Pedagang Bangkrut, Kios Tanah Abang Diobral Murah
JAKARTA, iNews.id - Pasar Tanah Abang sepi pengunjung sejak dilakukan Pemberlakuan Pembatasan Kegiatan Masyarakat (PPKM). Hal ini menyebabkan, sejumlah kios tutup dan pemiliknya memilih menjual atau menyewakan dengan harga murah.
Salah satu pemilik kios di Tanah Abang, Elie (56), harga kios yang dahulu bisa mencapai Rp500 juta, kini banyak pemilik yang rela melepas kiosnya dengan harga Rp100-200 juta.
"Itu pun enggak ada yang beli," kata dia kepada MNC Portal Indonesia, Kamis, (29/7/2021).
Elie menuturkan, menurunnya harga kios ini disebabkan banyaknya pedagang yang bangkrut, atau sekadar beristirahat sejenak dengan menyewakan kiosnya terlebih dahulu.
Pedagang di Garut Menjerit, Jual Kios karena Tak Sanggup Bayar Cicilan
"Kontrak tadinya harga Rp50 juta, sekarang Rp20 juta.
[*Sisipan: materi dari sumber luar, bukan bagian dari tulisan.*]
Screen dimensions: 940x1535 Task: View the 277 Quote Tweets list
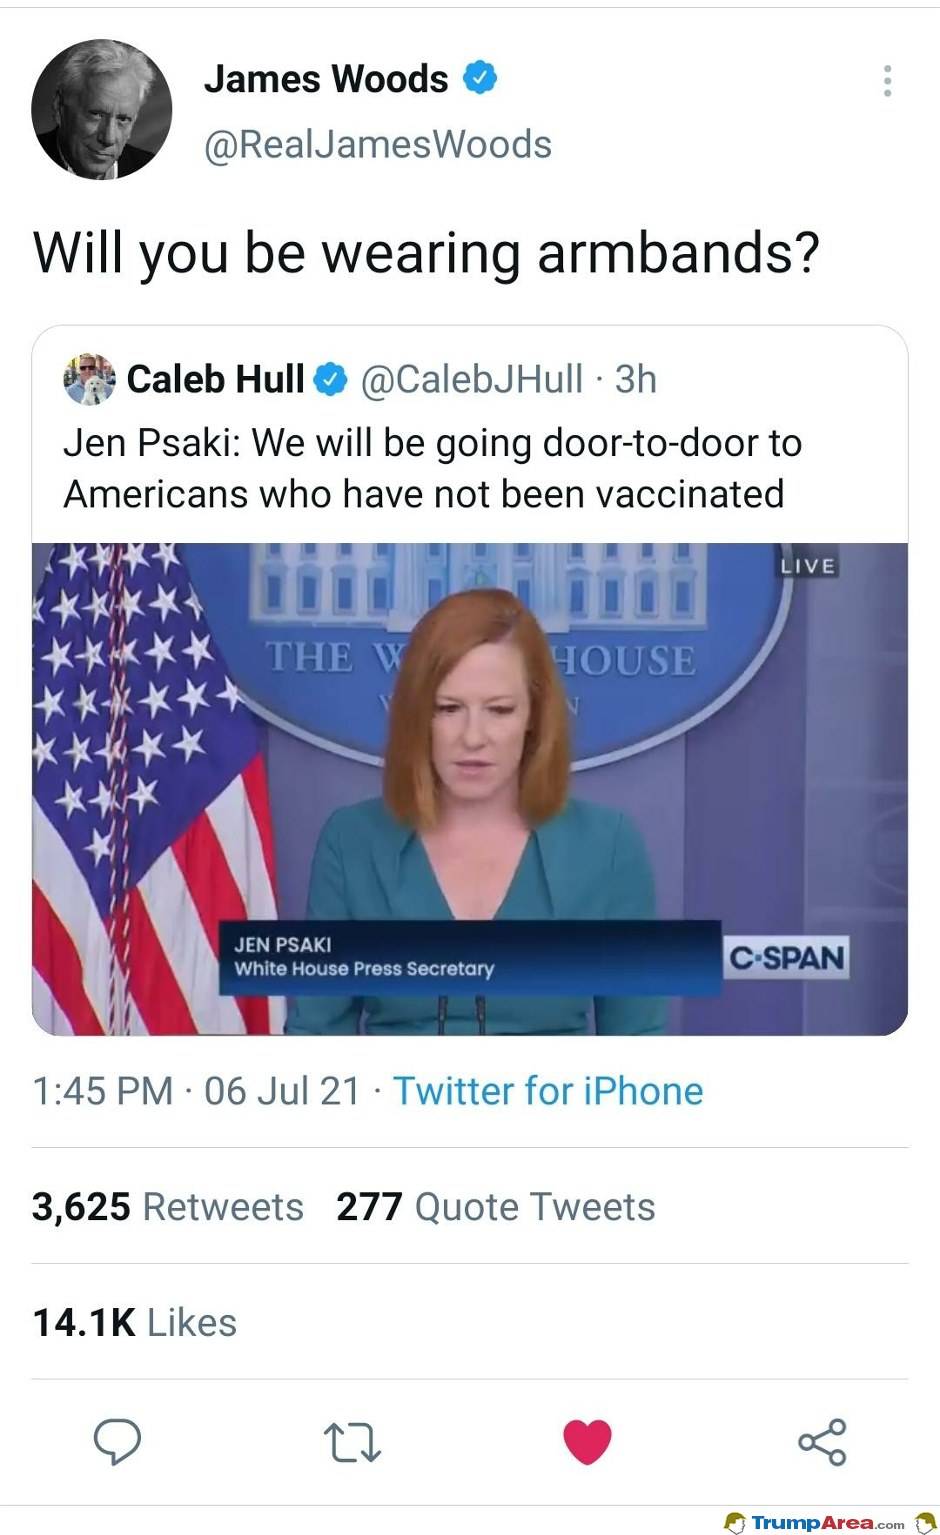pyautogui.click(x=495, y=1207)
Yang tadi Rp20 juta, sekarang Rp10 jutaan, itu pun masih belum ada yang kontrakin," ujarnya.
Adapun pelonggaran pemerintah terhadap dunia usaha pada PPKM level 4 ini dinilai pedagang Pasar Tanah Abang tidak berpengaruh. Elie mengaku, sejak membuka kiosnya tiga hari lalu, dirinya belum berhasil menjual satu barang pun.
"Saya sudah tiga hari dagang, belum satu pun barang saya yang laku. Gimana mau ada yang beli, masuk pasar Tanah Abang saja perlu persyaratan yang ini itu," ucapnya.
Sementara berdasarkan pantauan di lapangan, di pasar Tanah Abang Blok F lama hingga Blok F 2 lantai 2 memang terlihat minim aktivitas. Beberapa kios tutup dan menempelkan sebuah kertas bertuliskan dikontrakan atau dijual.